### Reading text ###

After all, it matters who in the Middle Kingdom interprets the mandate from heaven, and again, in Communist China, it was not the people. However, the Tien An Men square adjacent to the Forbidden City was greatly expanded. And modelled on Red Square with the tsarist/Leninist, not Chinese, mausoleum of the first emperor of the new dynasty. Also, his portrait still watches over the square above the southern entrance to the Forbidden City.

In short, the visit to the feudal temple (as the Red Guards called it) shed its own light on the Empire’s current politics.

Apart from the emperor’s role as guardian of the unity of state doctrine, it is worth noting that an empire-wide institution, the aforementioned Imperial Academy, existed for this purpose. It was more than a university, rather a kind of state church. On the one hand the guardian of unity, on the other, a source of criticism of the state. I picture it as the Catholic College of Cardinals in Rome. For a gigantic empire like the Chinese with 17 cultures and diverse languages, provincial and urban administrations, it was not natural that the development of ideas would correspond.

Like the Pope with heresy, the emperor structurally had to contend with dissent inside and outside the Forbidden City.

In imperial times, the custom was for senior officials from around the emperor to inspect the docility of the apparatus. That is, the degree of success of centrally decreed political instructions. They went on missions in the provinces or rather federal states of the empire, to promote homogeneity and credibility

I knew these inspections from literature, and also from the detective novels by Dutch author and sinologist Robert van Gulik, the Rechter Tie series.

There can be little doubt about the authoritarian nature of the Confucian empire. Ethics and politics came from the mouth of the emperor. But the picture is more nuanced.

Taiwan too was Confucian, and thus law-abiding. I wrote down my own impressions of this in Travels with Kengie. But the state there could be corrected by protest. As demonstrated by an uprising of an old neighbourhood in Taipei against demolition in favour of a traffic square. Not only did the demolition not go ahead but the statue of Chiang Kai-Shek was given a more modest place in the design. This is not yet democracy, but sensitivity to the voice of the people. It makes a top-down democracy conceivable.

Step 3, the doctrine

Confucius (Kong zi, or Kong Fuzi 551-479 BC), whose sayings were compulsorily studied by every official, had been an itinerant theorist of Chinese state philosophy, whose collected works became sacrosanct two hundred years after his death. In the West, they are known as the Analects (Lun Yu).

The tendency of the Westerner is quick to think of something floaty rather than realism when thinking of this intellectual foundation. Chinese culture, on the other hand, is imbued with a practical spirit. Confucius was an empiricist, based on daily practice. He is sometimes reminiscent of Machiavellis quest for realism in politics.

Thus Confucius says:

Book IX – 17 The Master said, I have never yet seen anyone whose desire to build up his moral power was as strong as sexual desire.

I am happy to give him the floor, with a personal anthology from his oldest work:

(The Analects of Confucius, Arthur Waley)

Book I – 10
Tzu-Ch’in said to Tzu-Kung, When our Master arrives in a fresh country he always manages to find out about its policy. Does he do this by asking questions, or do people tell him of their own accord?

###

In the passage on Confucius, rewrite everything from "I am happy to" down to "their own accord?", putting "new" in place of "fresh".

### Data section ###

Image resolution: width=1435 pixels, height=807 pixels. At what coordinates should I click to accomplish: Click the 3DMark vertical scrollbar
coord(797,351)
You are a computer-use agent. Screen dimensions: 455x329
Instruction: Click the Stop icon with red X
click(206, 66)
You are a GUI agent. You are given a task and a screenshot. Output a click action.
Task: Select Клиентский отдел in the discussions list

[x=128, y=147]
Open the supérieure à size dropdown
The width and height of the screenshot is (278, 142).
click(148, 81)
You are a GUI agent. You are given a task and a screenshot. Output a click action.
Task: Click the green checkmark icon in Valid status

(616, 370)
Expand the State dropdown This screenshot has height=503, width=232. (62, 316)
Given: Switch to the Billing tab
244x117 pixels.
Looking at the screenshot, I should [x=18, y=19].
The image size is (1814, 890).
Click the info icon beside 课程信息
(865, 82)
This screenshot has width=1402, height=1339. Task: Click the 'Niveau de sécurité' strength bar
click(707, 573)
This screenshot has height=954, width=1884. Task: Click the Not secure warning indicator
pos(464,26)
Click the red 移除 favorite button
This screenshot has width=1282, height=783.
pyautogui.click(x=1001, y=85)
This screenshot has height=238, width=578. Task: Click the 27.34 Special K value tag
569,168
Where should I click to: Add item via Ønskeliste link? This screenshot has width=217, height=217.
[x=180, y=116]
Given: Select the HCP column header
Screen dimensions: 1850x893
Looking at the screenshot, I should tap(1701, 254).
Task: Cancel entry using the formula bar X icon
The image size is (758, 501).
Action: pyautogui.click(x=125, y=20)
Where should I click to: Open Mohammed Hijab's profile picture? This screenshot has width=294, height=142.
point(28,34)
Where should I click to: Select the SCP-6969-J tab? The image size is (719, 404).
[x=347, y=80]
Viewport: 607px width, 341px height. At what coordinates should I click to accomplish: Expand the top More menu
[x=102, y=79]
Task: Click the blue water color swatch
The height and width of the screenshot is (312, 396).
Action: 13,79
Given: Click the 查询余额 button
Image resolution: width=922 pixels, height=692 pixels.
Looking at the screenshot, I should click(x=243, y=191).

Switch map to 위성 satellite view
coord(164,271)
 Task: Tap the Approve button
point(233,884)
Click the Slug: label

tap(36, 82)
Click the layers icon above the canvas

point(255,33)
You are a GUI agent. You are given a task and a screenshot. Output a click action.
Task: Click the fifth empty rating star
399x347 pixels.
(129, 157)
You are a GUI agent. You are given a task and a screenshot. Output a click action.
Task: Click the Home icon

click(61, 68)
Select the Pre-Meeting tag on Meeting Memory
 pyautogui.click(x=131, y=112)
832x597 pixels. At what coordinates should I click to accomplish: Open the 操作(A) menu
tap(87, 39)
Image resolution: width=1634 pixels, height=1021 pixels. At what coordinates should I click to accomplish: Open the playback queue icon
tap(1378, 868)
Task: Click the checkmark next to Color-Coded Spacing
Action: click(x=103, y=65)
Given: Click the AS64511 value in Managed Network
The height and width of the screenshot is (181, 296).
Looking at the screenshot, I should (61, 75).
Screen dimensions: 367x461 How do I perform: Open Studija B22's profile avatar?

###

> [Response to this exercise]:
I am happy to give him the floor, with a personal anthology from his oldest work:

(The Analects of Confucius, Arthur Waley)

Book I – 10
Tzu-Ch’in said to Tzu-Kung, When our Master arrives in a new country he always manages to find out about its policy. Does he do this by asking questions, or do people tell him of their own accord?